[Date Prev][Date Next][Thread Prev][Thread Next][Date Index][Thread Index]

RE: IV sizes for AES candidates

I share Helger's desire to at least consider counter mode for AES. Counter
mode is an opportunity to gain better data privacy than CBC mode offers and
perhaps better performance as well. The WG can fall back to CBC mode if
scrutiny reveals counter mode is somehow inapplicable within ESP.

-- Jesse

-----Original Message-----
From: Helger Lipmaa [mailto:helger@tml.hut.fi]
Sent: Thursday, August 10, 2000 7:32 AM
To: Sheila Frankel
Cc: Steven M. Bellovin; ipsec@lists.tislabs.com
Subject: Re: IV sizes for AES candidates 

On Tue, 8 Aug 2000, Sheila Frankel wrote:

> If the consensus of the group is that we should stick with the
> tried-and-true  CBC mode, that's fine with us, and the next version of the
> draft will reflect that.

No!!! This is NOT the consensus. At least the counter mode should also
being reconsidered as a standard.

[Somewhere in spring I announced that a draft, coauthored by me and Phil
Rogaway, on counter mode was in works. Unfortunately, by many obstacles it
is still in works, but it will be ready during this month!]

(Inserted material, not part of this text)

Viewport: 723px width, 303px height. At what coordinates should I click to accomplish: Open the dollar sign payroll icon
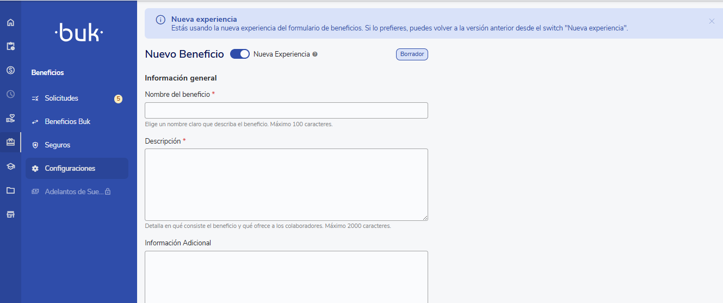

> The only keysize required by the draft is 128 bits; the others are
> optional. We are interested in comments from the list - should the other
> key sizes be mentioned at all? any other comments on the "IKE
> section?

Other key sizes have no practical benefit at this moment.

> By the way, has anyone else implemented any of the AES candidates in IPsec
> and/or IKE?

I've implemented all AES candidates, but not in context of IPSec.